CO2 unter der Nordsee
BUND-Studie kritisiert Pläne der Bundesregierung
Kohlekraftwerke haben gegenwärtig Konjunktur. Betrieben mit billiger Kohle haben sie einen Nachteil: Sie stoßen klimaschädliches Kohlendioxid aus. Technisch ist es mittlerweile durch die CCS-Technik möglich, aus dem Rauchgas das CO2 abzuscheiden und unterirdisch einzulagern. Das kostet allerdings zusätzlich Energie, weil sich der Wirkungsgrad der Kraftwerke damit verschlechtert.
CCS steht für Carbondioxide Capture and Storage (sinngemäß: Abscheidung und Lagerung von Kohlendioxid). Da es in betroffenen Regionen zunehmend Widerstand gegen die Einlagerung des Klimagases gibt, könnte es nach Vorhaben der Bundesregierung ab etwa 2030 im Meeresboden der Nordsee gespeichert werden. Doch auch dagegen gibt es Proteste.
Das Fazit der BUND-Studie unterstützt die Ablehnung: Durch Verpressung von CO2 in den Meeresboden der Nordsee könnte das in diesen Schichten befindliche »salzhaltige Formationswasser« verdrängt werden und ins Meerwasser gelangen – mit verheerenden Folgen, so der Geologe Dr.

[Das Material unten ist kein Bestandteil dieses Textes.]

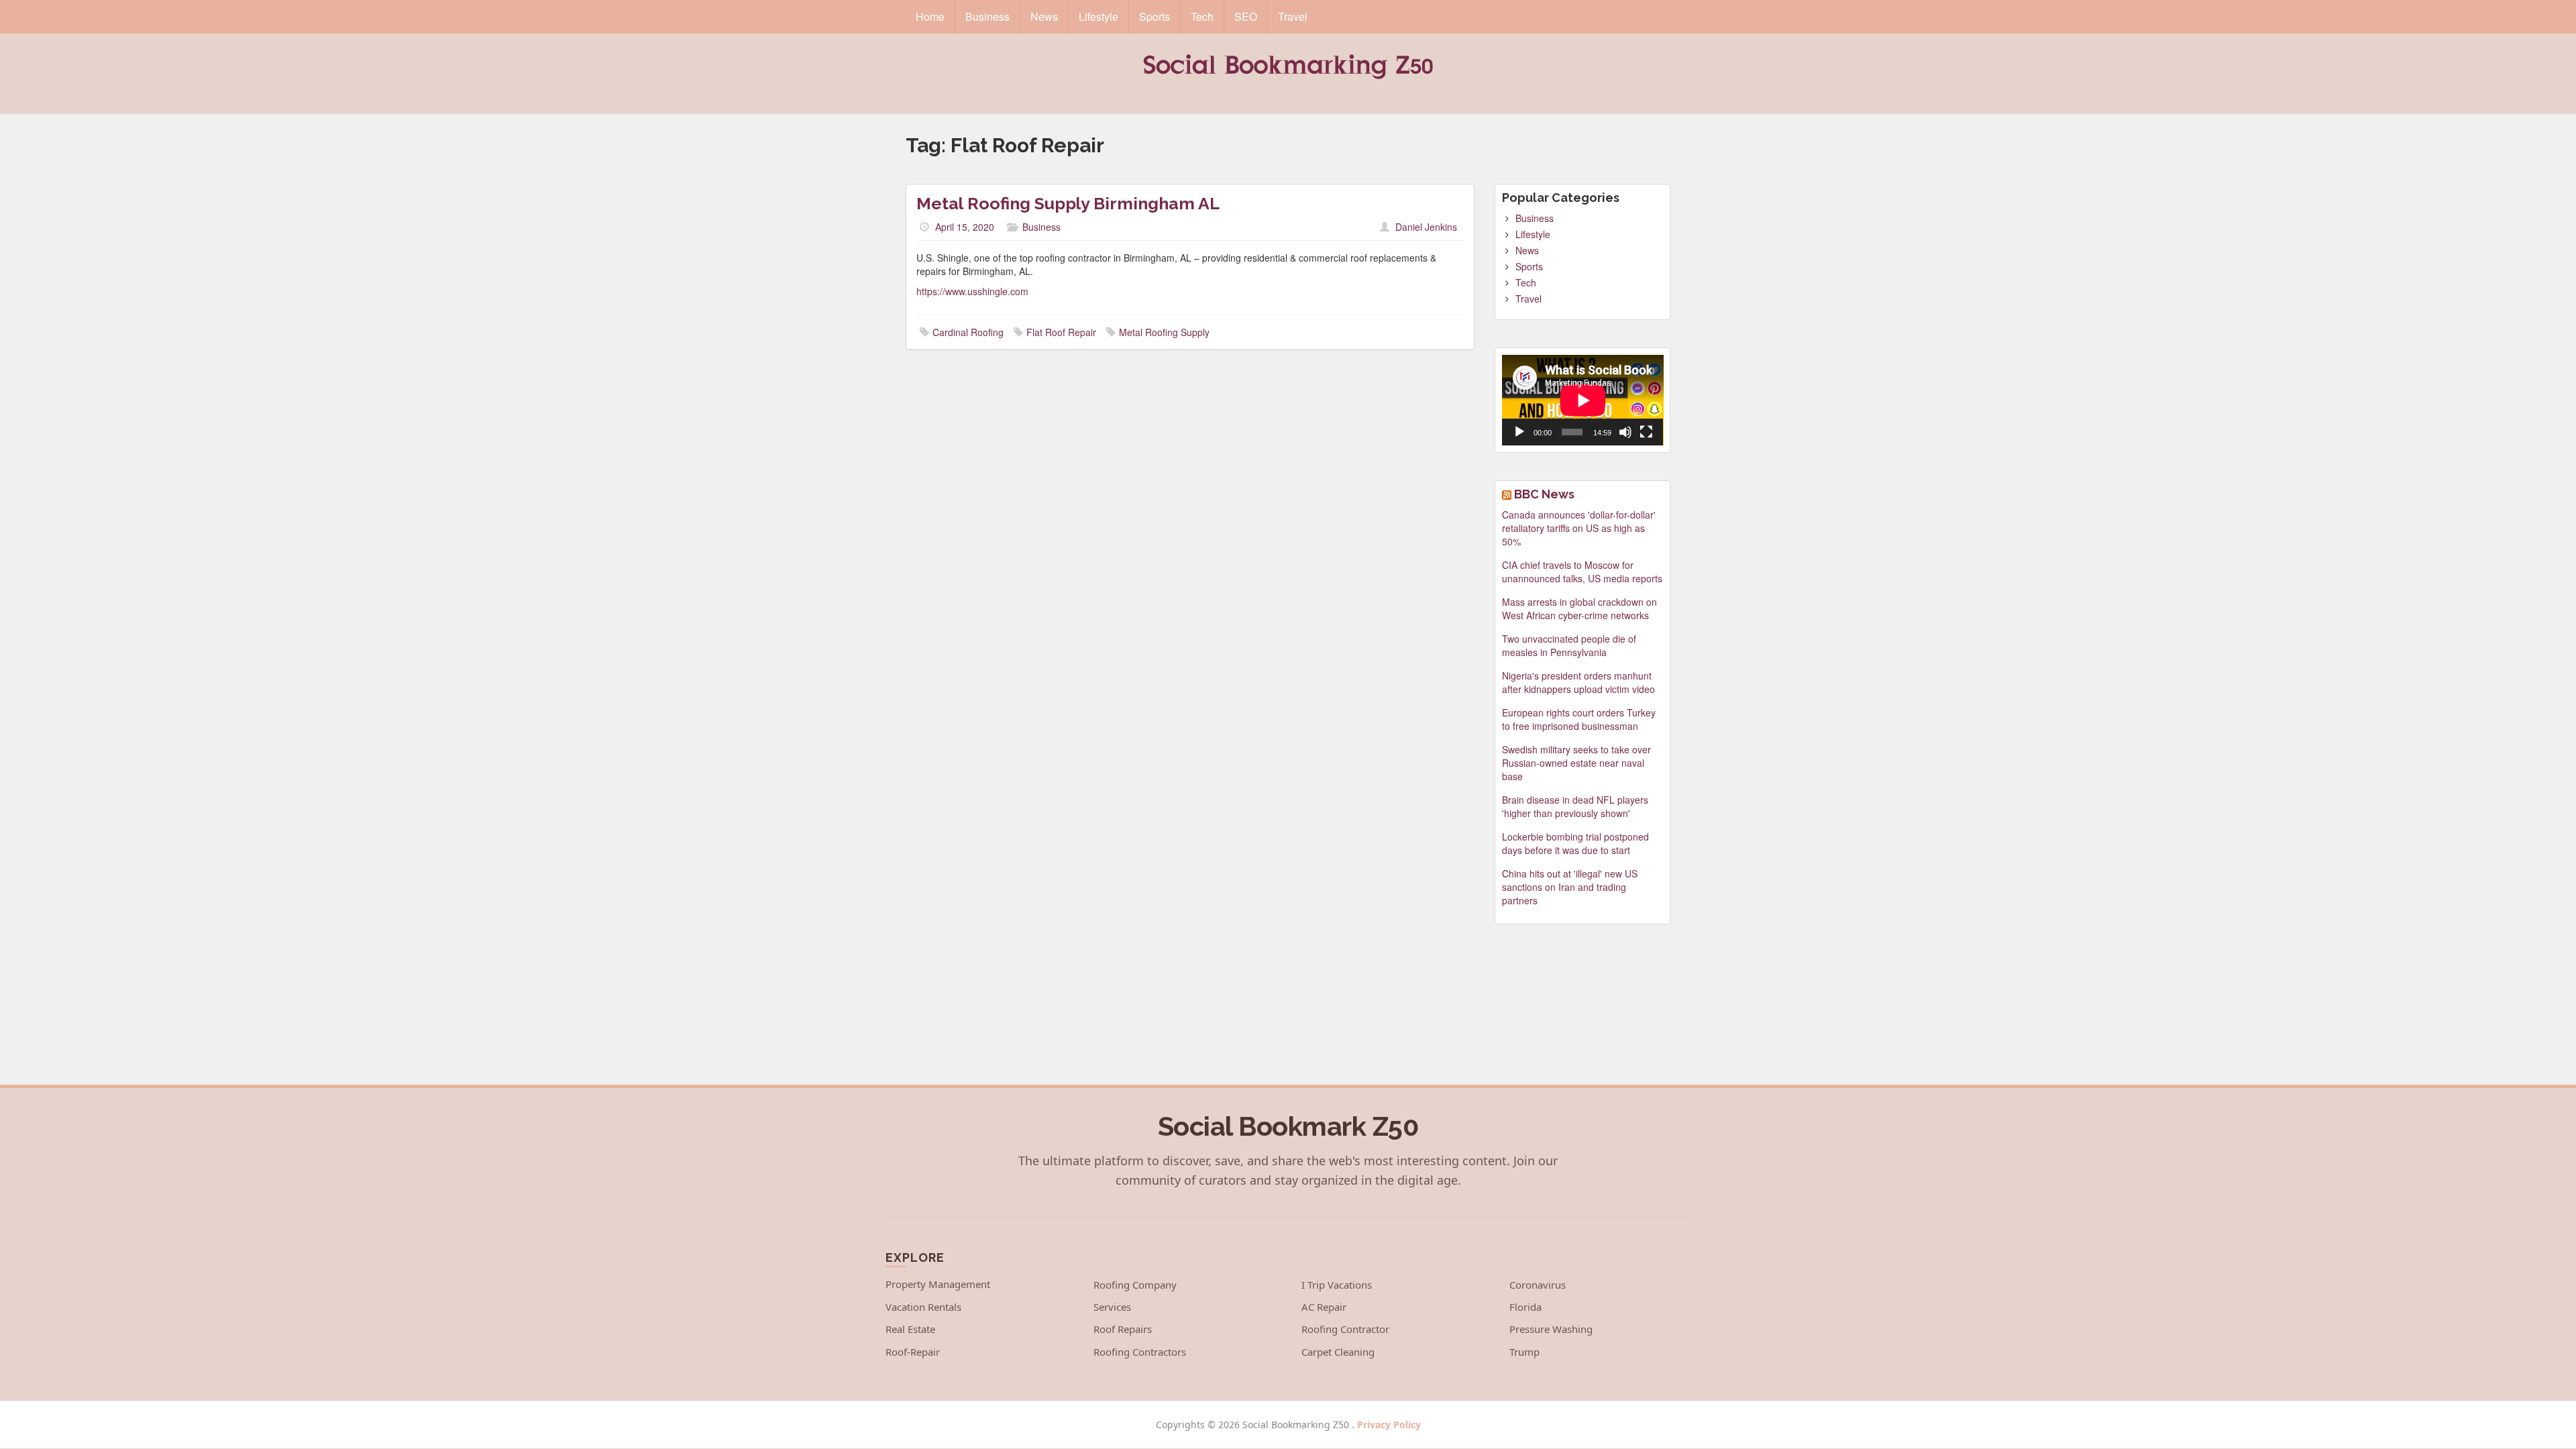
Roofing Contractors (1139, 1351)
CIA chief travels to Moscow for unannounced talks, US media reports (1582, 571)
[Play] (1519, 432)
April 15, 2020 (964, 226)
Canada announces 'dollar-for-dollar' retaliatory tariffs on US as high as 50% (1579, 528)
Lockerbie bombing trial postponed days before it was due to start (1575, 843)
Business (987, 16)
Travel (1292, 16)
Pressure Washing (1551, 1329)
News (1044, 16)
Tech (1202, 16)
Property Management (937, 1284)
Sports (1154, 16)
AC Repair (1323, 1306)
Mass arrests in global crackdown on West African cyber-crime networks (1579, 608)
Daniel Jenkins (1426, 226)
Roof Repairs (1122, 1329)
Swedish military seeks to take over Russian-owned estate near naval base (1576, 763)
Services (1112, 1306)
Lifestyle (1098, 16)
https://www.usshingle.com (972, 291)
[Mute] (1625, 432)
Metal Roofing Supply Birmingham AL (1068, 203)
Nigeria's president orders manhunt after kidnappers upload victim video (1578, 682)
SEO (1245, 16)
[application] (1583, 400)
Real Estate (910, 1329)
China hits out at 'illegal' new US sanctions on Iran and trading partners (1570, 887)
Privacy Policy (1389, 1424)
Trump (1524, 1351)
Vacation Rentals (923, 1306)
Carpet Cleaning (1338, 1351)
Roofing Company (1135, 1284)
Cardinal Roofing (968, 332)
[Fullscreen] (1646, 432)
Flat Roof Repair (1061, 332)
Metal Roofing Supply (1164, 332)
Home (930, 16)
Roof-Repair (912, 1351)
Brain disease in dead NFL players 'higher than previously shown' (1575, 806)
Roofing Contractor (1345, 1329)
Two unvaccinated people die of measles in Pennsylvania (1569, 645)
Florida (1525, 1306)
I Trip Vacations (1336, 1284)
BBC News (1544, 494)
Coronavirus (1537, 1284)
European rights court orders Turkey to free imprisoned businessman (1579, 719)
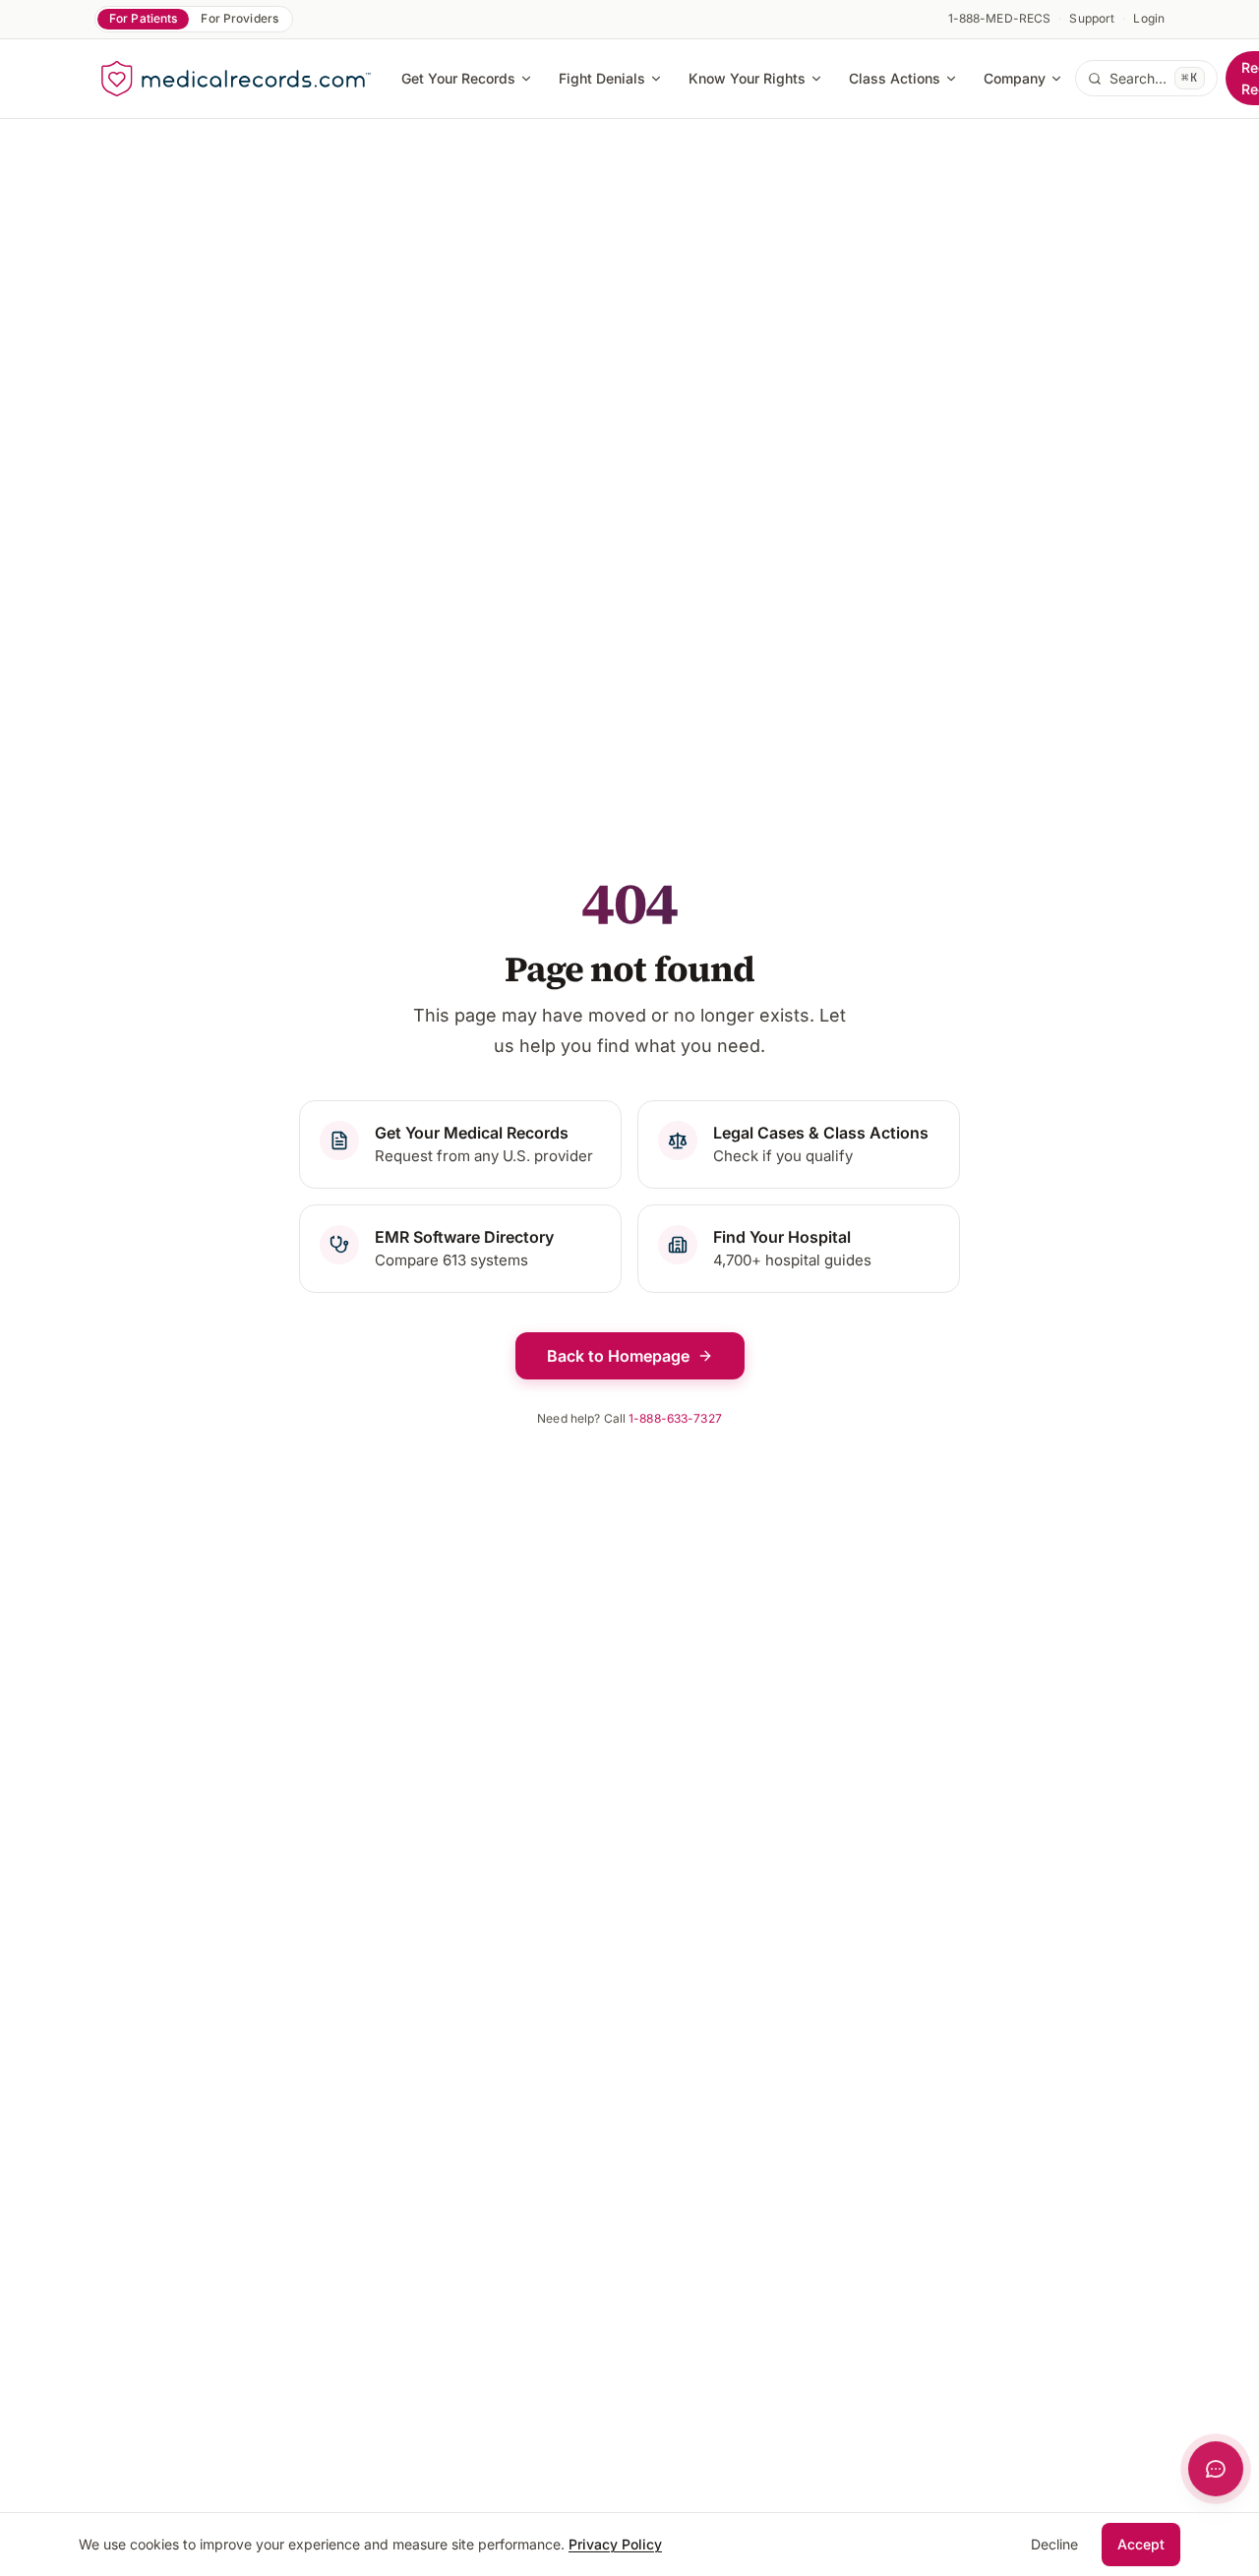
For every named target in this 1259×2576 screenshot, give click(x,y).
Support (1091, 18)
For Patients (143, 18)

Ralf Krupp: »Bedeutende Laichgebiete, aber auch sämtliche am Meeresboden vorhandene Lebewesen und bodenlebende Fischarten würden Schaden nehmen.« Das Formationswasser, das sich in den Erdschichten unter der Nordsee befindet, fällt etwa auch bei Erdöl- und Gasbohrungen an und belastet das Meer zusätzlich.
Zudem könnte der Druck, den die Einlagerung auf die umliegenden Erdschichten ausübt, sich noch 100 Kilometer weiter auswirken. »Dadurch könnten auch dort saline Formationsgewässer nach oben gedrückt werden und in Süßwasser führende Grundwasserstockwerke eindringen, diese versalzen und für die menschliche Nutzung unbrauchbar machen«, erklärt Krupp.
Darüber hinaus sind mit der Einlagerung von riesigen Mengen Kohlendioxid weitere unkalkulierbare Risiken verbunden, erklärte BUND-Meeresschutzexpertin Nadja Ziebarth: »Bei einem CO2-Leck käme es zu einer Übersäuerung des Meerwassers mit der Folge, dass etwa kalkhaltige Riffstrukturen in der Nordsee zerstört werden.«
Ein weiteres Problem stellt aus Sicht der Wissenschaftler die technische Umsetzung dar. Denn das Kohlendioxid müsste per Rohrleitung über mehrere hundert Kilometer zu einer Bohrplattform geführt werden. Krupp: »Alle paar Kilometer müssten Booster-Stationen dafür sorgen, dass das Gas weiterfließt.« Und diese Stationen »fressen enorm viel Energie«. Zudem müssten die Pipelines durch den geschützten Nationalpark Wattenmeer geführt werden.
Geologe Krupp bringt auch rechtliche Bedenken vor, denn die Bundesrepublik ist durch internationale Abkommen gebunden, »Schäden oder Gefahren nicht von einem Gebiet in ein anderes zu verlagern oder eine Art der Verschmutzung nicht in eine andere umzuwandeln«. Genau dies sei aber bei CCS der Fall.
Mit der Kampagne will der BUND auf die bevorstehende Beratung des CCS-Gesetzes einwirken, das am 23. September im Bundesrat zur endgültigen Entscheidung ansteht. Damit soll eine entsprechende EU-Richtlinie in nationales Recht umgesetzt werden. Aus Sicht von BUND-Expertin Tina Löffelsend sei die Übernahme der EU-Richtlinie rechtlich nicht zwingend notwendig, zumal ein Land wie Österreich die Umsetzung bereits verweigert habe.